Exactly as they appear below, repeat the lines from the one with "Click the Step" through the one with "Task: Toggle the VPN button", and no others.

(Source data)
________

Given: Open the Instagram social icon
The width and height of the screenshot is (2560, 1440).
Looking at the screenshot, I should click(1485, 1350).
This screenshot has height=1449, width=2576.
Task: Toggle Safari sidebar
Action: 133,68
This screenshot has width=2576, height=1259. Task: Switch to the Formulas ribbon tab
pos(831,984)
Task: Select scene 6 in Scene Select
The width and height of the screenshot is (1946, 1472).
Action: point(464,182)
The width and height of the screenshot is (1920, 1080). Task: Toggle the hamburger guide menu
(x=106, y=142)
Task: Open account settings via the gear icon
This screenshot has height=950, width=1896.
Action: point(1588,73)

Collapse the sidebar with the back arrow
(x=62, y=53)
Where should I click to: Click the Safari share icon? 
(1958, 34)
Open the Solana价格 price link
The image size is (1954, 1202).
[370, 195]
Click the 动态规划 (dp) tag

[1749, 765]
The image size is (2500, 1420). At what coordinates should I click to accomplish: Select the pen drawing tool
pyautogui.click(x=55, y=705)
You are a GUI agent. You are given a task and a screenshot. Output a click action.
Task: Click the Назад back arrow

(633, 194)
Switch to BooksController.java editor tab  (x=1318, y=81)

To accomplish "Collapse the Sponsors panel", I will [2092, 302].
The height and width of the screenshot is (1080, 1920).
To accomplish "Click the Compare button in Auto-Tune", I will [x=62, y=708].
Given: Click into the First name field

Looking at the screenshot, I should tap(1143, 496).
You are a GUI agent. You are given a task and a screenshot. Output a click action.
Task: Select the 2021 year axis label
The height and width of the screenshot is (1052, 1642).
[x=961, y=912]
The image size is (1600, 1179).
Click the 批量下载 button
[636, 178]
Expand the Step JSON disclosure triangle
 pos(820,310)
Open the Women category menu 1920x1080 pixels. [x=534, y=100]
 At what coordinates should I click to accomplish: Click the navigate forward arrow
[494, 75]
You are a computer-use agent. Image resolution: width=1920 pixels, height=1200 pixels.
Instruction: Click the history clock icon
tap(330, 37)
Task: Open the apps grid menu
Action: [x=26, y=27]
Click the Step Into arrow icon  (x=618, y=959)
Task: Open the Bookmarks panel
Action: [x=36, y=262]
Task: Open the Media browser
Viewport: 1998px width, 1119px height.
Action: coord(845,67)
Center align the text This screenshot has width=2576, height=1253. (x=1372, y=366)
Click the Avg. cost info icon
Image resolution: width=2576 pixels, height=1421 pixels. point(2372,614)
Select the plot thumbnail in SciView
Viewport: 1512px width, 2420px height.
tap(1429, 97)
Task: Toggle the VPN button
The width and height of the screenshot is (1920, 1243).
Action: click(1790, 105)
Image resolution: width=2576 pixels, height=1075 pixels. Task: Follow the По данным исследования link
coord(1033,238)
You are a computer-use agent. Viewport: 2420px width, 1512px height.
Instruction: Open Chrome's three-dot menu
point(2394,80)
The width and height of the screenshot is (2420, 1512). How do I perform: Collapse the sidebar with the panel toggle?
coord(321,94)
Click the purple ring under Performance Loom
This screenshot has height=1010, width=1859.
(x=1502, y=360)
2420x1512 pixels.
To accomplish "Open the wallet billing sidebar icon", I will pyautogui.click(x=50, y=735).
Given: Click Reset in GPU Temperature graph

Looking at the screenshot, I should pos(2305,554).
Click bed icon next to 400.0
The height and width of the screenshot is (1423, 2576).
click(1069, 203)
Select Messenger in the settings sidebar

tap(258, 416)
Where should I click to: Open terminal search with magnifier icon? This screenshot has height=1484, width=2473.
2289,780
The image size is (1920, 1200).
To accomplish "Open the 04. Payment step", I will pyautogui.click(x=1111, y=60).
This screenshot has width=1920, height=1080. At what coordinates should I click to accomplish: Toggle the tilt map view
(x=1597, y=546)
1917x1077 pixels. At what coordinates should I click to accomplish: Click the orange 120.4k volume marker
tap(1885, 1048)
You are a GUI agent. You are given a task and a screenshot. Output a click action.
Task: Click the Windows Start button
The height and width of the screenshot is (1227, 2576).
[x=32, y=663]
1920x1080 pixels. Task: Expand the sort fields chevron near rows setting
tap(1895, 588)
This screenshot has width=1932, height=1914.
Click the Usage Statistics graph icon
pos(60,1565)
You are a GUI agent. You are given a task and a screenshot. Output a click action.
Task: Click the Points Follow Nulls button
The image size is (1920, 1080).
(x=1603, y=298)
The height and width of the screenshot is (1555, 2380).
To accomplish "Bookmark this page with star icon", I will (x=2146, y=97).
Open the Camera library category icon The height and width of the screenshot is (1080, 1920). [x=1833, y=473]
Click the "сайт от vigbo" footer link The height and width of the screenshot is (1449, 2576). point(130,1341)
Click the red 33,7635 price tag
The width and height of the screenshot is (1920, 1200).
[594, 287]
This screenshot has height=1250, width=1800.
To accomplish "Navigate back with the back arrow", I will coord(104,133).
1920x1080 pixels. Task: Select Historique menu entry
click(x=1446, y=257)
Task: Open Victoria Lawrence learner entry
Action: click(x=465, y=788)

________

*Solution to this problem*.
Click the Step Into arrow icon  (x=618, y=959)
Task: Open the Bookmarks panel
Action: [x=36, y=262]
Task: Open the Media browser
Viewport: 1998px width, 1119px height.
Action: coord(845,67)
Center align the text This screenshot has width=2576, height=1253. (x=1372, y=366)
Click the Avg. cost info icon
Image resolution: width=2576 pixels, height=1421 pixels. point(2372,614)
Select the plot thumbnail in SciView
Viewport: 1512px width, 2420px height.
tap(1429, 97)
Task: Toggle the VPN button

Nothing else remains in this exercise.